健康アドバイス詳細

  1. HOME
  2. 健康アドバイス
  3. 健康アドバイス一覧
  4. 認知症の予防に効果絶大!高齢者による絵本の読み聞かせ

認知症の予防に効果絶大!高齢者による絵本の読み聞かせ

ラジオをお聞きの皆さんおはようございます。本日担当をさせていただくことになりました、南相馬市鹿島区にあります介護老人保健施設 厚寿苑で作業療法士として働いている齋藤と申します。このラジオを聞いてくださった皆様の新しい「発見」につながればと思います。よろしくお願いします。 まず、作業療法士という職業について、初めて聞かれた方もいるかと思いますので、簡単に説明させていただきます。作業療法士とは、主に病院や施設で働いており、病気や怪我などで体に何らかの障害を負われた方が、「やりたい」「やる必要がある」もしくは、ご家族が「やってもらいたい」と思われる活動が出来るように、患者さまやご家族と一緒に考え、リハビリテーションを行う専門職のことです。 早速ですが、本日のテーマは「認知症の予防に効果絶大!高齢者による絵本の読み聞かせ」です。作業療法士として働く私自身、普段の仕事の中で、ご高齢の方とお話しをさせていただく機会も多く、本日のテーマである「認知症の予防」についてご相談いただくこともよくあります。

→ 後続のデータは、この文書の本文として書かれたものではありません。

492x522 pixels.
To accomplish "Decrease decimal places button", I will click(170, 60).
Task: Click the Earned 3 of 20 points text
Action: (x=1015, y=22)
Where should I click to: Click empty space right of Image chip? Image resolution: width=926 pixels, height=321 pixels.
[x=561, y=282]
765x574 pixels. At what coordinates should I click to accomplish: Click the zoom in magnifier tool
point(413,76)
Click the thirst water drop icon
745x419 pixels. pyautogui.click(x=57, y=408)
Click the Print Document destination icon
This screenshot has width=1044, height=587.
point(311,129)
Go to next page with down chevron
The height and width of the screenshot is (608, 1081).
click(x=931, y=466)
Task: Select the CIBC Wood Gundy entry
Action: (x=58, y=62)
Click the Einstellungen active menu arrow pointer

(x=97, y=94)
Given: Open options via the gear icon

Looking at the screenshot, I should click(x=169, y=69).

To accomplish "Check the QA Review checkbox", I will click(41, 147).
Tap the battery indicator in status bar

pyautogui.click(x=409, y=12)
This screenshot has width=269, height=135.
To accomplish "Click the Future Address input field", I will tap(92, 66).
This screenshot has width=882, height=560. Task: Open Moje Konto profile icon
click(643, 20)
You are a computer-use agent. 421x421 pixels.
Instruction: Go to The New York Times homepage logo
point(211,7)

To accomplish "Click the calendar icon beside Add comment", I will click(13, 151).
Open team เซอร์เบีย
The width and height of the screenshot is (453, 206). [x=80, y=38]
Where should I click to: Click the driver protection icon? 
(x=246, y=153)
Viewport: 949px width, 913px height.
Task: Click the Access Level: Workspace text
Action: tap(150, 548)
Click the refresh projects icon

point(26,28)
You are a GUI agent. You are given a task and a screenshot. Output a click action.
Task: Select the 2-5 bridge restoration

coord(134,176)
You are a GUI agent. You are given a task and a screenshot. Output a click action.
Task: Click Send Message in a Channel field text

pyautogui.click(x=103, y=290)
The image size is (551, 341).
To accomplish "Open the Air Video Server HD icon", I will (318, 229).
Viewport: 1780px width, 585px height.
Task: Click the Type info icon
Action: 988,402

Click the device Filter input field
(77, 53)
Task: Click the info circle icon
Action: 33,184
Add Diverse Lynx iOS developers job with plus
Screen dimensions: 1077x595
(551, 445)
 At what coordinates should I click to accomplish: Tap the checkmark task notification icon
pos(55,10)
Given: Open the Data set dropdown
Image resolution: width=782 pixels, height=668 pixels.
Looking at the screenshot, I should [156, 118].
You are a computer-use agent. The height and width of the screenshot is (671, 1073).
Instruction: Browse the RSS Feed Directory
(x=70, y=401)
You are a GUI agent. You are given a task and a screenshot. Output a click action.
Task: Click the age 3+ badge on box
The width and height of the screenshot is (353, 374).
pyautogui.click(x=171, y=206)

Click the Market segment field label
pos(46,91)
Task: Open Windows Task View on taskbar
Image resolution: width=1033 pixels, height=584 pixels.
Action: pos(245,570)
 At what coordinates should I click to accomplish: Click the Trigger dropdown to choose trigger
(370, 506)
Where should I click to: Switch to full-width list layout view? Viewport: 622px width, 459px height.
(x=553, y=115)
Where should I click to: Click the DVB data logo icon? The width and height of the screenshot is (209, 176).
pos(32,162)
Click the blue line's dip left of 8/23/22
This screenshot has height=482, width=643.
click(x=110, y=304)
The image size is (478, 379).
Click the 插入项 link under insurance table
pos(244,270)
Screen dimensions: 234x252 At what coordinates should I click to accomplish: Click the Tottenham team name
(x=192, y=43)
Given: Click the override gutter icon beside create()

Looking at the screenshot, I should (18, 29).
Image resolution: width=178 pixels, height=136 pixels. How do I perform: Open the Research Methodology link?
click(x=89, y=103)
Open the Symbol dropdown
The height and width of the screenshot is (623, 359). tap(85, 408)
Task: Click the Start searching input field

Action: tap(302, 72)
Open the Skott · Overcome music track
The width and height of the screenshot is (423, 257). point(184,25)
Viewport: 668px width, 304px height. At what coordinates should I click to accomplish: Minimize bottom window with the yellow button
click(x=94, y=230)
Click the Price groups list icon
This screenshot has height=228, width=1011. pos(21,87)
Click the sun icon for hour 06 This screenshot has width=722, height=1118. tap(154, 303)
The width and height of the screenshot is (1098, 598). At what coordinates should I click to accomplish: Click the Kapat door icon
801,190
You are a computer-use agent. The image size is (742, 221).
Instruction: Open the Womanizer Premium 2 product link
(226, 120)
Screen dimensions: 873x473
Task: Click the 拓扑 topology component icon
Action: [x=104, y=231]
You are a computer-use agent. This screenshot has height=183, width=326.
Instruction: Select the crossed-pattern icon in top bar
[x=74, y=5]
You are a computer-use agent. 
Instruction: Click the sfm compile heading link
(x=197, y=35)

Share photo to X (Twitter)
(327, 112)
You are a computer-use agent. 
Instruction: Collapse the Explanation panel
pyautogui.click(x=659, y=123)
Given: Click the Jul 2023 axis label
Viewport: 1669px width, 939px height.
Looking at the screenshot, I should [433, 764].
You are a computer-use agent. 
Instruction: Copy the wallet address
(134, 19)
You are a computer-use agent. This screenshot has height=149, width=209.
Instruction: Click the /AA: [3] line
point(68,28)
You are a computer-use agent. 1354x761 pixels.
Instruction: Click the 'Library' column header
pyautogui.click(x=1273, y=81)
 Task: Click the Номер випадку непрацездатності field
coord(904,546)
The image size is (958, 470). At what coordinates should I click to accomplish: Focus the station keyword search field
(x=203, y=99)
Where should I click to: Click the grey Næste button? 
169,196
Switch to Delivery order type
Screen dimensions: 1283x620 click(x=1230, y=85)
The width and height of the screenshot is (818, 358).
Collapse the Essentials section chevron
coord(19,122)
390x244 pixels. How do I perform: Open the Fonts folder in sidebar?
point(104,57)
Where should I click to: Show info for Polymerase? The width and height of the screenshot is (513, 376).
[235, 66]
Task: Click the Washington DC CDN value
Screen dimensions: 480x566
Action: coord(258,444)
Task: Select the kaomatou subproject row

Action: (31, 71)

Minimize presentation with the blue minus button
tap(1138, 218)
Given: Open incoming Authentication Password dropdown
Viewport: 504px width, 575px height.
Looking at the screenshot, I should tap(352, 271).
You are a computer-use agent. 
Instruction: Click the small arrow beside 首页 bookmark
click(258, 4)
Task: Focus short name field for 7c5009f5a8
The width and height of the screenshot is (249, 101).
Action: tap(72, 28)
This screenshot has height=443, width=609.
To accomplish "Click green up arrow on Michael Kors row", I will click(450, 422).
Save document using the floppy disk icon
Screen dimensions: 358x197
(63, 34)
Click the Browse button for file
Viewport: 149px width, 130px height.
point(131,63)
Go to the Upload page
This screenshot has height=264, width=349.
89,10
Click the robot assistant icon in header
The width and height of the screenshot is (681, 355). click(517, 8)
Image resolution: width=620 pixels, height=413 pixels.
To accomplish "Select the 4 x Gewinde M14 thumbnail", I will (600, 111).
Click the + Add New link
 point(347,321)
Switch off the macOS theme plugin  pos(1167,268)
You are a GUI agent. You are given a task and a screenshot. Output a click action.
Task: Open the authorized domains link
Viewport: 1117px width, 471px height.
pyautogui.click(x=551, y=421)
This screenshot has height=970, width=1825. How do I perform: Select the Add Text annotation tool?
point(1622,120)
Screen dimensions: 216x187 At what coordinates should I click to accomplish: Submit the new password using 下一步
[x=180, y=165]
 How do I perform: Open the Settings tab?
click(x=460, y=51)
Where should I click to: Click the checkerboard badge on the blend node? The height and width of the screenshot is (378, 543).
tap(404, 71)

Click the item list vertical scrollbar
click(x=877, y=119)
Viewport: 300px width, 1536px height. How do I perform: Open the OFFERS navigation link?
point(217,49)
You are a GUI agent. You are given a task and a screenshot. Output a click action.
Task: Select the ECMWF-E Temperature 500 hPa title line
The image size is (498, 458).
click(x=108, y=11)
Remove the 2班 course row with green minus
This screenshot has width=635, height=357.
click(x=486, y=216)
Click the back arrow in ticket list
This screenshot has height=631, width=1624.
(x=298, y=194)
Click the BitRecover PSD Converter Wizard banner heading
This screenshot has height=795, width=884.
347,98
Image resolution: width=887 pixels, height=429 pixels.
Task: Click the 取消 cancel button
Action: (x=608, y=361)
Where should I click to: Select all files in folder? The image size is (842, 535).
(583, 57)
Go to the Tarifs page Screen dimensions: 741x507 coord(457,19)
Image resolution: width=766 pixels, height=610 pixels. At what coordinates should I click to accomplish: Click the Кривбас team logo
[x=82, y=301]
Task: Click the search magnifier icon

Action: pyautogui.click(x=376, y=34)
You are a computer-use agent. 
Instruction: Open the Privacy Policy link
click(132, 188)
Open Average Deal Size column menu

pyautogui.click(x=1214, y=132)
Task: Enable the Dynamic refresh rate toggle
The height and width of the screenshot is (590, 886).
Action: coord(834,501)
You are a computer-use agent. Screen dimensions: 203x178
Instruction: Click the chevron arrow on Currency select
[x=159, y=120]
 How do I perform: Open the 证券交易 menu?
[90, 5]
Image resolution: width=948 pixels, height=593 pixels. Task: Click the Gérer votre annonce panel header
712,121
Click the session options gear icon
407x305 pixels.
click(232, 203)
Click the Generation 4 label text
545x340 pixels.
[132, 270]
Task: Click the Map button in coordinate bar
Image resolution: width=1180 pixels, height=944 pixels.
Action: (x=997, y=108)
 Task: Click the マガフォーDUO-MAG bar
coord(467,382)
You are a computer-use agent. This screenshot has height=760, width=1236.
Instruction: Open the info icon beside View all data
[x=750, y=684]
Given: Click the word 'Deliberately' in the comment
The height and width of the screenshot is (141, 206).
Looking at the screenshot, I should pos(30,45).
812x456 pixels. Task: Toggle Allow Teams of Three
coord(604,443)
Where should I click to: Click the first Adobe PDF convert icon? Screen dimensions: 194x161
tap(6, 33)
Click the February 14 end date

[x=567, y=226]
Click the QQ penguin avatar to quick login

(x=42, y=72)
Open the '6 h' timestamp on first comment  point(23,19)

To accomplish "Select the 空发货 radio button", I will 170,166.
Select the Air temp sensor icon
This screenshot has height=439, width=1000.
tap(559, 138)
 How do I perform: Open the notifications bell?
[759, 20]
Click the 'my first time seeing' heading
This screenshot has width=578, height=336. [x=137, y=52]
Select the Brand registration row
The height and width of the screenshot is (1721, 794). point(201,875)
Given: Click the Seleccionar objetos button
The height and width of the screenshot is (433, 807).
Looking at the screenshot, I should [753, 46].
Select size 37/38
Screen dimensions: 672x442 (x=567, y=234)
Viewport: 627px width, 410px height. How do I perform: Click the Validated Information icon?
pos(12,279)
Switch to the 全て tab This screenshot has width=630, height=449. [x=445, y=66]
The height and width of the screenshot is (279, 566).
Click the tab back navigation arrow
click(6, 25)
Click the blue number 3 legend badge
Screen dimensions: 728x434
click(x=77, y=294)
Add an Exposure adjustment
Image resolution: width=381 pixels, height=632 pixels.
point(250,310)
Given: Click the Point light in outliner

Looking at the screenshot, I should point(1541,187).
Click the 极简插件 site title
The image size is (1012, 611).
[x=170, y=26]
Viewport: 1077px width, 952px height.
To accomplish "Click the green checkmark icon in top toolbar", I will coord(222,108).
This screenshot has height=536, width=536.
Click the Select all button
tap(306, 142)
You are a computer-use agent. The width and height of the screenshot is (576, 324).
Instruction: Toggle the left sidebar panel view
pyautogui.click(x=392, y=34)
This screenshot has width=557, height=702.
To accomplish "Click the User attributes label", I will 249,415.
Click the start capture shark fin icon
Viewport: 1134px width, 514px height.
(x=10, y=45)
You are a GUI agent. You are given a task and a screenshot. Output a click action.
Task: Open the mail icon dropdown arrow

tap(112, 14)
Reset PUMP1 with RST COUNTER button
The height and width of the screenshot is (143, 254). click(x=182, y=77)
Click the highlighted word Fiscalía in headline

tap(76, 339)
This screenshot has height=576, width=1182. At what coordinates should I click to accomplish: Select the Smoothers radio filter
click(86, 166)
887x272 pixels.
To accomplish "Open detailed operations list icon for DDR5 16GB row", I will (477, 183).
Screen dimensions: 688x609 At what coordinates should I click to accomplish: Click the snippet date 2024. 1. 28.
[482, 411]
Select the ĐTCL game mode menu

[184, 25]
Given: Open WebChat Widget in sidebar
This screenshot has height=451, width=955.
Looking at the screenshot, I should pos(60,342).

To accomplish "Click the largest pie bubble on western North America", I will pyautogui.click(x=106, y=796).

なぜ「認知症の予防に読み聞かせなの?」と思われた方も多くいるかと思いますが、東京都健康長寿医療センター研究所の研究により、高齢者が読み聞かせを行うことは、認知症の予防に役立つ可能性があることが報告されました。研究の内容としては、読み聞かせを6年間続けた高齢者は、しなかった人と比べると、脳の機能が活性化し記憶や空間学習能力をつかさどる脳の器官である海馬の萎縮を抑えることができ、認知機能の低下に一定の歯止めがかけられたそうです。また、別の調査では記憶力アップの効果があり、記憶したことを覚えている状態を継続しやすいこともあきらかになったようです。このような結果を受け、さまざまな高齢者を支える機関では、高齢者による読み聞かせ講座を開催しているところも増えており、参加した高齢者からの喜びややりがいの声も届いているようです。 読み聞かせを行う側のおじいちゃん・おばあちゃんの良い点として、高齢者が読み聞かせをすることは、世代を超えたコミュニケーションや知的活動、社会参加、適度や緊張感など、認知症の予防に役立つ要素がたくさんあります。何より、お孫さんやひ孫さんがいるご家庭では、本を読むことで一緒に楽しみながら「認知症の予防」ができることはとても良いことだと思います。認知症の予防には「継続する」ことが大切です。ご家庭にお子さんがいる方にとっては、「読み聞かせ活動」は生活に根付きやすく、体力的な負担も少ないため長く続けることが出来るかと思います。そして自分の認知症の予防のためではなく、お孫さんやひ孫さんたちと一緒の時間を過ごすことができるということでモチベーションが上がり続けることが出来るようです。 また、読み聞かせをしてもらう子どもにも良い効果はたくさんあります。小さい頃から絵本と触れ合うことで言語能力が刺激されたり、読書が好きになったりと、子供の成長に良い影響を与えるといわれています。スマートフォンやタブレットなど視覚に頼りすぎている現代社会において、子供たちの活字離れが問題視されています。近頃は、内斜視の子供が多くなったと言われているようです。内斜視とは片方の目が内側に向いてしまう病気のことで、子供はまた視力が弱いうえに安定していないため、スマートフォンなどを近距離で長時間見ることによって内斜視を発症する危険性があります。このような最近の子供の病気の傾向から考えると、子供に読み聞かせの動画を見せているご家庭もあるかもしれませんが、ご家族が直接読み聞かせをする機会を少し増やしてみると良いかもしれません。 働くパパやママは自分が子供の頃にしてもらったように、おじいちゃん・おばあちゃんにお子さんの絵本の読み聞かせをしてもらうのはいかがでしょうか。きっとお子さんとおじいちゃん・おばあちゃんの仲も深まります。また、普段なかなかお子さんと会う機会がない方々も、ぜひ「声に出して本を読む」ことから初めてみてください。「声を発すること」「活字を読むこと」でも、脳の機能を活性化させる効果があるとされています。 コロナ禍でおうち時間の過ごし方になれたところではありますが、感染拡大の状況によりもうしばらくおうち時間が続きそうです。認知症の予防のひとつとしてご自身の周りに小さなお子さんがいる場合は「絵本の読み聞かせ」を、いない場合でも「普段読まれている本の音読」を意識的に行ってみるのもいいかもしれません。 簡単ではありましたが、本日は「認知症の予防のために高齢者による絵本の読み聞かせ」について話しをさせていただきました。短い時間ではありましたが、ありがとうございました。